Grunke column: Missoula has the ingredients for economic success

In the movie version of A River Runs Through It, Norman suggests that Paul should follow him to Chicago. To which Paul replies, “Oh, brother, I’ll never leave Montana.” I have an inkling of how Paul felt.

I first came to Missoula two years ago, while a project director with National Community Development Services. My job was to help communities around the West raise funds for economic development. At that time, Missoula seemed like a nice place, but it was an assignment. I went about the business of fundraising assuming that when our numbers had been met, I’d move on.

I never did. I’ve worked in many communities and liked most of them, but Missoula’s potential is particularly attractive. We have the ingredients to be a beacon for economic development, and I feel compelled to help make that happen.

So here I am writing my first article as the CEO of the Missoula Economic Partnership, an entity I’m proud to have been part of raising from the ground up. Like many startup initiatives, the work hasn’t always been easy, but when I look at what’s been accomplished, I see an organization that has come a long way since its launch 10 months ago.

  • We have provided more than 1,000 hours of free business development consulting services to nearly 70 Missoula-area companies. That’s vital because 80 percent of the new jobs we help create will come through incremental growth — two jobs here, five jobs there — from businesses already operating in our community.
  • Working with our strategic partners, we have helped Missoula companies secure hundreds of thousands of dollars of capital through the Big Sky Trust Fund and other sources to conduct feasibility studies, grow their operations and add jobs.
  • We have launched key business programs. For example, MEP Angel Network gives local investors opportunities to fund the growth of early-stage Missoula companies, while it also prepares those companies to seek and land additional venture capital from outside Missoula.
  • We are leading the effort to get a low-cost air carrier to Missoula, something the community has needed for years. Once successful, this effort alone will save Missoula companies about $5 million per year. That is money that can be directly reinvested in job and market growth.

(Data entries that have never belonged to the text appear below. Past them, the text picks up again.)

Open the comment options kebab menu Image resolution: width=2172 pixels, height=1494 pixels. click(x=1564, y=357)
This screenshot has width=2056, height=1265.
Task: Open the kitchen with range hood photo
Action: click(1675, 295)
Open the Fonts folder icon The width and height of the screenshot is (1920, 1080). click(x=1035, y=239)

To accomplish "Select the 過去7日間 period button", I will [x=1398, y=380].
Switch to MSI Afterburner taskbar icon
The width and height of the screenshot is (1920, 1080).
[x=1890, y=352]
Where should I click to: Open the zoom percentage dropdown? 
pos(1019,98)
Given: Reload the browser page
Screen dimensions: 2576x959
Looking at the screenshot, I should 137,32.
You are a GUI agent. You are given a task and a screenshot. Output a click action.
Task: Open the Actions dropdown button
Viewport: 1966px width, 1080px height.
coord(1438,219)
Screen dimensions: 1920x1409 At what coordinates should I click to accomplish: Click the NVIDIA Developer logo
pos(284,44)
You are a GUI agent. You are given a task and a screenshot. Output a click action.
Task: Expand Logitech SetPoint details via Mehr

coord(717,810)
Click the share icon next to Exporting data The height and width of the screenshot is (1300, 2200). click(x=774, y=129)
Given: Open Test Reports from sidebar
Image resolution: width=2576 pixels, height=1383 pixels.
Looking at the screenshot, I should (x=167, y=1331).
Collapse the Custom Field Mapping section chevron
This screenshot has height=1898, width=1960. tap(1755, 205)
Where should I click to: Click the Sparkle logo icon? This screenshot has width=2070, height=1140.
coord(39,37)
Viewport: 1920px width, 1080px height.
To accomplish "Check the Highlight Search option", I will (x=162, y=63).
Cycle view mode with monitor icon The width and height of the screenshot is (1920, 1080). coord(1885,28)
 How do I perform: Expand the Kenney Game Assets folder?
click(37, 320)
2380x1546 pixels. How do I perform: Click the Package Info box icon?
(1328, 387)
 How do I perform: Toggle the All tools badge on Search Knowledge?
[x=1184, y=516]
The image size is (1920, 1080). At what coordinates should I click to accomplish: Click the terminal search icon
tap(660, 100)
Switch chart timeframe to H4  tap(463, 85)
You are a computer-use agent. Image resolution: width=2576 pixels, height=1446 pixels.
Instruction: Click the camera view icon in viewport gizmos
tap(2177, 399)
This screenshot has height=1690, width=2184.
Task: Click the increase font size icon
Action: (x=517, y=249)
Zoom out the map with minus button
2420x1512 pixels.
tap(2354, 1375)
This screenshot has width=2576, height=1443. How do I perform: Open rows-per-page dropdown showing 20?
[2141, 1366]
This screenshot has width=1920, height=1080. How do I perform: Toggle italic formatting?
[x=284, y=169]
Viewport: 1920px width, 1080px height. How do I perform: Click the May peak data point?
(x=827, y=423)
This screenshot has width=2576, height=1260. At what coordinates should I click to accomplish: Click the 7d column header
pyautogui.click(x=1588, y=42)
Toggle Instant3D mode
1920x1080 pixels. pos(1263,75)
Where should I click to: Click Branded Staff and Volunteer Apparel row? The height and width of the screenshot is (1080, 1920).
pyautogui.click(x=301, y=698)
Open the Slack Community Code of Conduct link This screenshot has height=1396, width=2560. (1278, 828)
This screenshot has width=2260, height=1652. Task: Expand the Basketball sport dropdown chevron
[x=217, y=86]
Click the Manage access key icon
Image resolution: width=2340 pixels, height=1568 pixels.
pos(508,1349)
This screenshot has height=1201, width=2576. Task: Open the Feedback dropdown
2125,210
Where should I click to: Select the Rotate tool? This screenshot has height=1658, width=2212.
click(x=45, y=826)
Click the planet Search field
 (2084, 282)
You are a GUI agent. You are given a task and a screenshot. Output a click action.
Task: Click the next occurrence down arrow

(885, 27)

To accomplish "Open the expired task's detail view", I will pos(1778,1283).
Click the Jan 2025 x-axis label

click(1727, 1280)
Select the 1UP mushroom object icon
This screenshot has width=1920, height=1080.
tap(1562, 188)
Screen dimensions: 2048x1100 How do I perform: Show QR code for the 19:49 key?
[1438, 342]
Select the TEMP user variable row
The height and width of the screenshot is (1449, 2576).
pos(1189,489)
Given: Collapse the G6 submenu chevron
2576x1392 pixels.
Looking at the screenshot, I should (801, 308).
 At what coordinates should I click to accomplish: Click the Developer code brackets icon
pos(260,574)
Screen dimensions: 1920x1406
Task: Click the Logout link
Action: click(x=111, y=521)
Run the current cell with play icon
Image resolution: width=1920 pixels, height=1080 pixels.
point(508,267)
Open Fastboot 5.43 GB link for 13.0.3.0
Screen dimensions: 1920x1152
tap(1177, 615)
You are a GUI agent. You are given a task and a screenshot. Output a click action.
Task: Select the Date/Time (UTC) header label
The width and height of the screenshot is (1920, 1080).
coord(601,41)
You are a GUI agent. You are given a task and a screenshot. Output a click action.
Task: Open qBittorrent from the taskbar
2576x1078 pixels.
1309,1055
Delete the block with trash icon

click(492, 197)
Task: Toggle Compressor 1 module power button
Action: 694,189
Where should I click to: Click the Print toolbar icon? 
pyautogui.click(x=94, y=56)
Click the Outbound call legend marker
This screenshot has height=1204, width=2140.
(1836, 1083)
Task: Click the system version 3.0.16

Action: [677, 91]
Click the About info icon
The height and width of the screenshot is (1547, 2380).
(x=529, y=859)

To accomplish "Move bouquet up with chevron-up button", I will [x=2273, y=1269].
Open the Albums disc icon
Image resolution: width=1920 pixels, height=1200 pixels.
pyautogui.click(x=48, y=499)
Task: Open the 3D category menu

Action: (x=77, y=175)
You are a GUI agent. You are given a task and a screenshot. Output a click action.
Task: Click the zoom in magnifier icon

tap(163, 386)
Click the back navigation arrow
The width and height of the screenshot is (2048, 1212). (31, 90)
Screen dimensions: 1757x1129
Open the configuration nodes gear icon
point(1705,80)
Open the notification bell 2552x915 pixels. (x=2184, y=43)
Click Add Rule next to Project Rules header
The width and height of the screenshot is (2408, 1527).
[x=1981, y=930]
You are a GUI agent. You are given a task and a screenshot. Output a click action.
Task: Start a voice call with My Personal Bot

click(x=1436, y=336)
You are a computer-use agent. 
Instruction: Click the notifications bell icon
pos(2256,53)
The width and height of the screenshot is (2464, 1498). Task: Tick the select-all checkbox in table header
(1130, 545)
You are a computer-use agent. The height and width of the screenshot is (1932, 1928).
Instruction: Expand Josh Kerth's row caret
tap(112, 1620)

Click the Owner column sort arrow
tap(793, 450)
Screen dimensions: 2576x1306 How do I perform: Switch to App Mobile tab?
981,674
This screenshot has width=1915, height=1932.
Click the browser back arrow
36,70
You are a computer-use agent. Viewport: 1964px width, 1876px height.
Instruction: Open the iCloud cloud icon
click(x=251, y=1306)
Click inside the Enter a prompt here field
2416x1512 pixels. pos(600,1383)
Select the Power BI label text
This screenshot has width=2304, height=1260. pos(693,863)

Progress like that isn’t something the Partnership has made on its own. It’s taken the collective effort of the more than 80 private businesses that stepped forward with their investments of time, money and support. It’s taken the collaboration of our more than 30 community, state and federal strategic partners. And it has taken focused commitment to the end goals of creating 2,500 jobs and $150 million in capital investment in five years.

Yes, those are big goals. And, yes, big goals take time. In the meantime, there are things we can all do to improve the economic outlook of Missoula.

First, we can understand the importance of the foundational work being done. I’ve been part of economic development efforts in lots of Western communities. In my experience, the number of communities that succeed without collaboration and the right programs for helping local early-stage companies grow — is zero. Missoula now has those programs in place and numerous examples of effective, successful collaboration among community partners.

Second, we can all raise our hands. The Missoula Economic Partnership is just that, a partnership. We welcome investors to join us. We welcome ideas that further progress for Missoula. We welcome direct involvement in community programs. Because the key to growing local jobs is entrepreneurial growth, and the key to that is infusing the community with entrepreneurial spirit.

Finally, we can all celebrate the potential of Missoula. We have an unbelievably talented and diverse workforce, one that is highly educated and highly skilled. We have a university turning out talent in growth areas for the national economy, such as life sciences. We have a solid infrastructure with good transportation, reasonable energy costs and developable land. We have an amazing quality of life championed by passionate citizens who love their home.

And we now have a functioning, collaborative economic development effort that’s poised to help Missoula fully realize its potential as an economic leader in the West. I’m pleased to be continuing on as a part of that effort, and I look forward to working with all of you.